Of course, if you have a stand mixer and a whip, just stick the cream in there and let her rip until the buttermilk floods out. Just watch for it - it really does "flood" out!
 
Amount Per 1-tbsp Serving
Calories: 62.2
Total Fat: 6.7 g
Cholesterol: 24.7 mg
Sodium: 6.9 mg
Total Carbs: 0.5 g
Dietary Fiber: 0.0 g
Protein: 0.4 g

Doesn't it look all gloriously decdent and rich in it's bowl?? At the same time as making all that luxurious butter, I was cooking up another kind of buttery treat - but without the dairy butter. Yes, that apple butter of mine was at it again, this time in an adaptation of a tried and true pie recipe by none other than Elizabeth Baird (and out of my favourite cookbook of hers, no less). As I usually do to recipes not commissioned by others, I nixed the eggs in favour of a blend of silken tofu and cream cheese, making for a rich, silky custard, and I lowered the fat content by substituting the cream (since you know, it was in use) with a can of evaporated skim milk. Then I kicked up all the spices, poured the filling into my prepped pie shells (you can use pre-made frozen if you want) and stuck them in to bake.
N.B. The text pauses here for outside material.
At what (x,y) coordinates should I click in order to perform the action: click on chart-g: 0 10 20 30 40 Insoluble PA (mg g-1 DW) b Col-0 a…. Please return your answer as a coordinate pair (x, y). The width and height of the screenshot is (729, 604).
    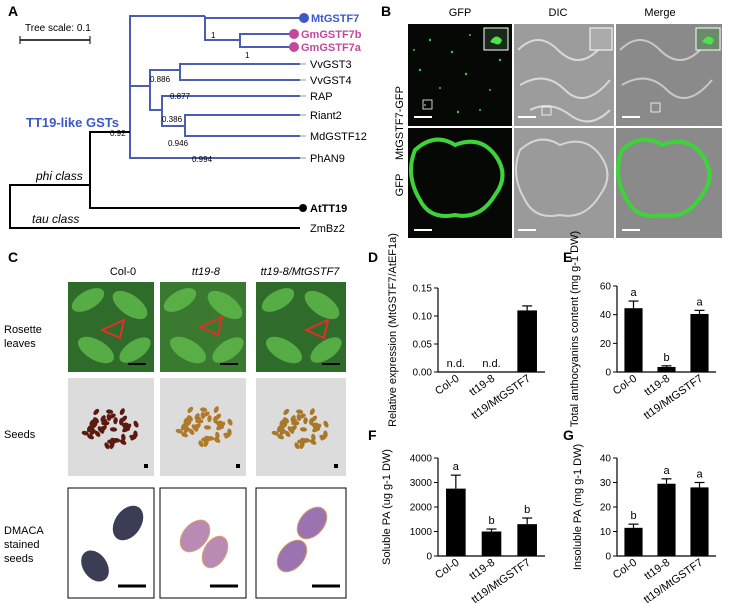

It smelled like Thanksgiving. Or a Thanksgiving-Christmas-apple picking ménage à trois, the apple aromas playing off the pumpkin pie-like spices and the scent of baking crust. I took one of the pies in with me on my last day at co-op as a thank you token, where both staff and kids polished it off in no time flat. All of them thought the pie was pumpkin, all of them loved the flavour, and none of them - especially the kids - suspected the tofu. I had bet my supervisor weeks before that I could get the kids to eat - and like - tofu, and I was making good on that bet! I waltzed out of there that afternoon congratulating myself with a sing-song "I got the kids to eat toooooffffuuuuu.... aaaand they liiiiiked it!".
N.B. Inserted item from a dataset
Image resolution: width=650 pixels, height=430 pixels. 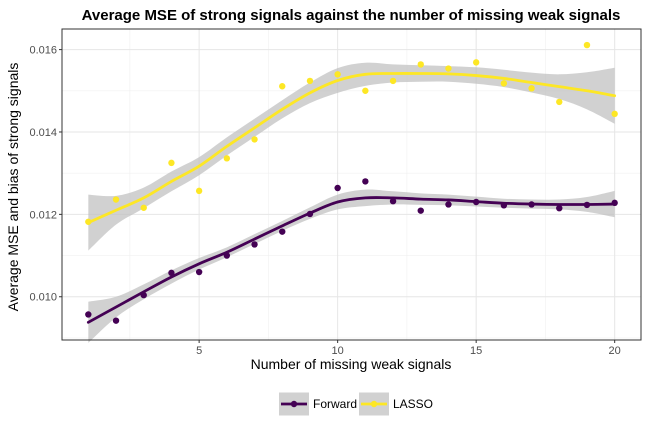 I want to click on y-tick-label: 0.010, so click(x=43, y=298).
Immature? You bet! Work rubbed off on me!

Eggless Apple Butter Pie
Serves 24, 2 pies
2 unbaked (9") pie crusts
1 12-oz can evaporated skim milk, divided
1 tbsp tapioca flour
2 cups unsweetened apple butter
1/3 cup brown sugar
1 tbsp cinnamon
1/2 tsp allspice
5 oz low-fat silken tofu
2 tbsp low-fat cream cheese
1 tsp vanilla

  1. Preheat oven to 350F. Place pie crusts on a baking sheet.
  2. In a small dish, mix together 2 tbsp of the evaporated milk with the tapioca flour.
  3. Add remaining milk, apple butter, brown sugar, cinnamon, allspice, tofu, cream cheese and vanilla to the bowl of a food processor and puree until smooth.
  4. Add the tapioca mixture and puree in.
  5. Pour into prepared crusts and bake for 60 minutes, until center is mostly set.
  6. Chill overnight before serving.
Amount Per Serving
Calories: 112.1
Total Fat: 3.7 g
Cholesterol: 1.3 mg
Sodium: 98.5 mg
Total Carbs: 17.2 g
Dietary Fiber: 0.5 g
Protein: 2.3 g

1 comment :

Kristin @ Peace, Love and Muesli said...

I've always wanted to make butter but haven't yet. It looks easy peasy.